I wanted a way of converting all the data to a Pandas dataframe to export as a CSV. Here's the code:

import pandas as pd
from bs4 import BeautifulSoup
import requests
from dateutil.parser import parse as parse_datetime_str

def find_month_breaks(rows):
    breaks = []
    for i, row in enumerate(rows):
        if i >= 1:
            first_td = row.find("td")
            if first_td and first_td.has_attr("colspan"):
                breaks.append(i)
    return breaks

def parse_row(rows, index):
    return [e.text for e in rows[index].find_all("td")]

if __name__ == "__main__":
    url = "https://www.sidc.be/solardemon/science/flares.php?min_seq=1&min_flux_est=0.000000001&days=0&science=1"

    page = requests.get(url)  # this takes a few minutes to run
    soup = BeautifulSoup(page.text, 'html.parser')

    rows = soup.find_all("tr")

    column_headers = ["day of month", 
                        "est. class",
                        "start", 
                        "peak", 
                        "end", 
                        "#", 
                        "lat", 
                        "lon", 
                        "dist. R☉", 
                        "AR" ,
                        "est. flux", 
                        "GOES flux",
                        "GOES peak time",
                        "extra time",
                        "COMESEP", 
                        "# det.", 
                        "dimming"]
                    
    month_frames = []
    month_breaks = find_month_breaks(rows) + [len(rows)]

    for i in range(len(month_breaks)-1):
        month_yr_str = rows[month_breaks[i]].text
        this_month_frame = pd.DataFrame([parse_row(rows, i) for i in range(month_breaks[i]+1, month_breaks[i+1])], columns=column_headers)
        this_month_frame['month'] = month_yr_str.split(",")[0]
        this_month_frame['year'] = int(month_yr_str.split(",")[1])
        month_frames.append(this_month_frame)
        
    df = pd.concat(month_frames, ignore_index=True)
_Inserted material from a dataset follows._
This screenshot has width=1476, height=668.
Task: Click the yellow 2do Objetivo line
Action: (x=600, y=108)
    # convert the month, day of month, and year columns into one date column
    df['date'] = (df['month'] + " " + df['day of month'] + ", " + df['year'].astype(str)).map(lambda r: parse_datetime_str(r.replace("&nbsp", "")))
    df = df.drop(columns=["month", "day of month", "year"])  # drop the old columns
    new_columns = ['date', 'est. class', 'start', 'peak', 'end', '#', 'lat', 'lon', 'dist. R☉',
            'AR', 'est. flux', 'GOES flux', 'GOES peak time', 'extra time',
            'COMESEP', '# det.', 'dimming'] 
    df = df[new_columns]  # reorder the columns

    # do whatever you want with the pandas dataframe now, e.g. write it to CSV
    df.to_csv("solar_demon_data.csv")

Enjoy!